Correspondent D.L.J. explains how
debt/interest is the underlying engine of rising income/wealth
disparity:
Here
is a table
of the growth rate of the GDP.
If we use $16T as the approximate GDP and a
growth rate of, say, 3.5%, the total of goods and services would
increase one year to the next by about $500B.
Meanwhile,
referencing the Grandfather
national debt chart with the USDebtClock data, the annual
interest bill is $3 trillion ($2.7 trillion year-to-date).
In other words, those receiving interest are
getting 5-6 times more than the increase in gross economic activity.
Using your oft-referenced Pareto Principle,
about 80% of the population are net payers of interest while the
other 20% are net receivers of interest.
Also, keep in mind that one does not have to
have an outstanding loan to be a net payer of interest. As I
attempted to earlier convey, whenever one buys a product that any
part of its production was involving the cost of interest, the final
product price included that interest cost. The purchase of that
product had the interest cost paid by the purchaser.
Again using the Pareto concept, of the 20%
who receive net interest, it can be further divided 80/20 to imply
that 4% receive most (64%?) of the interest. This very fact
can explain why/how the system (as it stands) produces a widening
between the haves and the so-called ‘have nots’.

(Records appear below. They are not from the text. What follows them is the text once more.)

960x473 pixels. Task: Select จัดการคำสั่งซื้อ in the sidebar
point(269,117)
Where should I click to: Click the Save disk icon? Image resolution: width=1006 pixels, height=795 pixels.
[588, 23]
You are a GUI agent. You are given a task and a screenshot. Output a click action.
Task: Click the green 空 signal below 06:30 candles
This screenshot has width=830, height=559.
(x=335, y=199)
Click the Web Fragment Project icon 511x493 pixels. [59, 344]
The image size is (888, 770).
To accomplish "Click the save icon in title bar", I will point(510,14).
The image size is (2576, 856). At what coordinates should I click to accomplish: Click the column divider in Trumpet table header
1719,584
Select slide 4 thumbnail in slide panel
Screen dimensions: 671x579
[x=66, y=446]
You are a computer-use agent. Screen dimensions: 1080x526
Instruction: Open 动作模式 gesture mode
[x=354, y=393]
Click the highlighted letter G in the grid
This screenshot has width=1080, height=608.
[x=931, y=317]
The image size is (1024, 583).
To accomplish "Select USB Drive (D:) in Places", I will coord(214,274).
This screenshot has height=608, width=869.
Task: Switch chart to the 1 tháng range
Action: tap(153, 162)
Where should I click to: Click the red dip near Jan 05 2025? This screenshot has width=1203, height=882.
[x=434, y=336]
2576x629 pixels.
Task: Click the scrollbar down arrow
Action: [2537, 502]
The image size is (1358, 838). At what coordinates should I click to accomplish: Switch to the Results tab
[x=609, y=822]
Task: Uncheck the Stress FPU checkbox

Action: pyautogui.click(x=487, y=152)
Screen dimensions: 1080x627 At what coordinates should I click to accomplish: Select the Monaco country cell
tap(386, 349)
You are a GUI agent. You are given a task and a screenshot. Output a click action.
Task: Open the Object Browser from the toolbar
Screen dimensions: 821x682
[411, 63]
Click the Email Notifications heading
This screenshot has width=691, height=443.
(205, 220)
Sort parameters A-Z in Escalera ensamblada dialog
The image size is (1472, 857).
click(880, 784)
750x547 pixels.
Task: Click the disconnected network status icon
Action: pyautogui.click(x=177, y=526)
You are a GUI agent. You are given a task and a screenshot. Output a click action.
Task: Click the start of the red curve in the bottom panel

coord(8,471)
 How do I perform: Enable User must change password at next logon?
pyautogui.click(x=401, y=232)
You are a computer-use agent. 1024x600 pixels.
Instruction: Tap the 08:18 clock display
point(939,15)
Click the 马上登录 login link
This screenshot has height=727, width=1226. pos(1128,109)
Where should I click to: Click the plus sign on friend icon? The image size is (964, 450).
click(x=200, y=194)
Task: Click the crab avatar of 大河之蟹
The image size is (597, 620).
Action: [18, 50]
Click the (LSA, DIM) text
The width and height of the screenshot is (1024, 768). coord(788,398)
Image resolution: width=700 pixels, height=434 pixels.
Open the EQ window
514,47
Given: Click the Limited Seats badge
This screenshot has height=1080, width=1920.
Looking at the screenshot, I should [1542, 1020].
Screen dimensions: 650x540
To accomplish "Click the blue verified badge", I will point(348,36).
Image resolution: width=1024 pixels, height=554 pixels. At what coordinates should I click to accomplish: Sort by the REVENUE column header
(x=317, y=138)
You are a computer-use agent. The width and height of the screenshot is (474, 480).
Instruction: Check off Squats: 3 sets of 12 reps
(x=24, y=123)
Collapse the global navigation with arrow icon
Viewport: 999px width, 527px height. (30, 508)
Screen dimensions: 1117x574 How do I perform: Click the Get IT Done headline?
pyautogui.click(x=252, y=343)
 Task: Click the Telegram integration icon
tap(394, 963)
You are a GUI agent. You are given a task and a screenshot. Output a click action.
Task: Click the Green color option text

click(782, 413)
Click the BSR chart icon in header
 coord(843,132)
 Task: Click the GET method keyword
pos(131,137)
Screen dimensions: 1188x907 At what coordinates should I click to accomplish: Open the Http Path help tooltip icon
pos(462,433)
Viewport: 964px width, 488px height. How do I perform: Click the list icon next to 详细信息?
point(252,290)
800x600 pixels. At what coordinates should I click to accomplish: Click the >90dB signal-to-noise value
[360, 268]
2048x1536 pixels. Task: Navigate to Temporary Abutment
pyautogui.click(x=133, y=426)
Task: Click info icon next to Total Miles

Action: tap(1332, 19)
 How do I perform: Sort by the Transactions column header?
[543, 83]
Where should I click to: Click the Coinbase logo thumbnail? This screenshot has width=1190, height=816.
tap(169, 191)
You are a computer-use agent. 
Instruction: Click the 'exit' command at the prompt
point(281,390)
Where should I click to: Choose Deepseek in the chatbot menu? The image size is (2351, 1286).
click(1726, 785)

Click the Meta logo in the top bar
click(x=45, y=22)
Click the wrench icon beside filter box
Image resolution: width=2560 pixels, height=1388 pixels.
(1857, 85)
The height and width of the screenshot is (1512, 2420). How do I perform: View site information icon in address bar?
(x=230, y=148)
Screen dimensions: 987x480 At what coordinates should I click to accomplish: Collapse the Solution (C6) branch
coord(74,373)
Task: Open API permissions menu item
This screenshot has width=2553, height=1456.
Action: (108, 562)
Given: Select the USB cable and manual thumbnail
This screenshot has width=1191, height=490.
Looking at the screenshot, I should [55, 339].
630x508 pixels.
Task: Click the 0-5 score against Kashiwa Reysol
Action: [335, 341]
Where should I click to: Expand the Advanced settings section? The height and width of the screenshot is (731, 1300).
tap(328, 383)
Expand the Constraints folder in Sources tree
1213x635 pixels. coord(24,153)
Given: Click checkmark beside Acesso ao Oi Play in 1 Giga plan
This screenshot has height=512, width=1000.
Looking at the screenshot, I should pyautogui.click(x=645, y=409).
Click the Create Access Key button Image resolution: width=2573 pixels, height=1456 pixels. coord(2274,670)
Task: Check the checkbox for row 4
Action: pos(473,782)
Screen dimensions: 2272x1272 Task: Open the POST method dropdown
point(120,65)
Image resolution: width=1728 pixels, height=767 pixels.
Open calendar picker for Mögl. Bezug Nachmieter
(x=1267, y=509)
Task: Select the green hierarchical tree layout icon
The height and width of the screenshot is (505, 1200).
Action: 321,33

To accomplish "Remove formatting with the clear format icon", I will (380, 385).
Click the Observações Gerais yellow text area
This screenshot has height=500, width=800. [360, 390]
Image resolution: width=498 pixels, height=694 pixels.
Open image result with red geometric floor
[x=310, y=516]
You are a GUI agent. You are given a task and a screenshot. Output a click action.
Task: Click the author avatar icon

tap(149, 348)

Longtime correspondent Harun I. explains
that the serfdom imposed by debt and interest is not merely financial
servitude–it is political serfdom as well:
As both of us have stated, you can create
all of the money you want, however, production of real things cannot
be accomplished with a keystroke.
Then there is the issue of liberty. Each
Federal Reserve Note is a liability of the Fed and gives the bearer
the right but not the obligation to purchase — whatever the Fed
deems appropriate. How much one can purchase keeps changing base on a
theory-driven experiment that has never worked. Since the Fed is
nothing more than an agent of the Central State, the ability to
control what the wages of its workers will purchase, is a dangerous
power for any government.
If a Federal Reserve Note is a liability of
the central bank, then what is the asset? The only possible answer is
the nations productivity. So, in essence, an agent of the government,
the central bank, most of which are privately owned (ownership is
cloaked in secrecy) owns the entire productive output of free and
democratic nation-states.
People who speak of liberty and democracy in
such a system only delude themselves.
Then there is the solution, default. That
only resolves the books, the liability of human needs remain.
Bankruptcy does not resolve the residue of social misery and
suffering left behind for the masses who became dependent on lofty
promises (debt). These promises (debts) were based on theories that
have reappeared throughout human history under different guises but
have never worked.
More debt will not resolve debt. The
individual’s liberty is nonexistent if he does not own his labor. A
people should consider carefully the viability (arithmetical
consequences) of borrowing, at interest, to consume their own
production. The asset of our labor cannot simultaneously be a
liability we owe to ourselves at interest.
Thank you, D.L.J. and Harun. What
is the alternative to the present system of debt serfdom and rising
inequality? Eliminate the Federal Reserve system and revert to the
national currency (the dollar) being issued by the U.S. Treasury in
sufficient quantity to facilitate the production and distribution of
goods and services.
Is this possible? Not in our Financialized,
Neofeudal-Neocolonial Rentier Economy; but as Harun noted in another
email, Governments cannot reduce their debt or deficits and
central banks cannot taper. Equally, they cannot perpetually borrow
exponentially more. This one last bubble cannot end (but it must).
What we are discussing is what will replace the
current system after it self-destructs.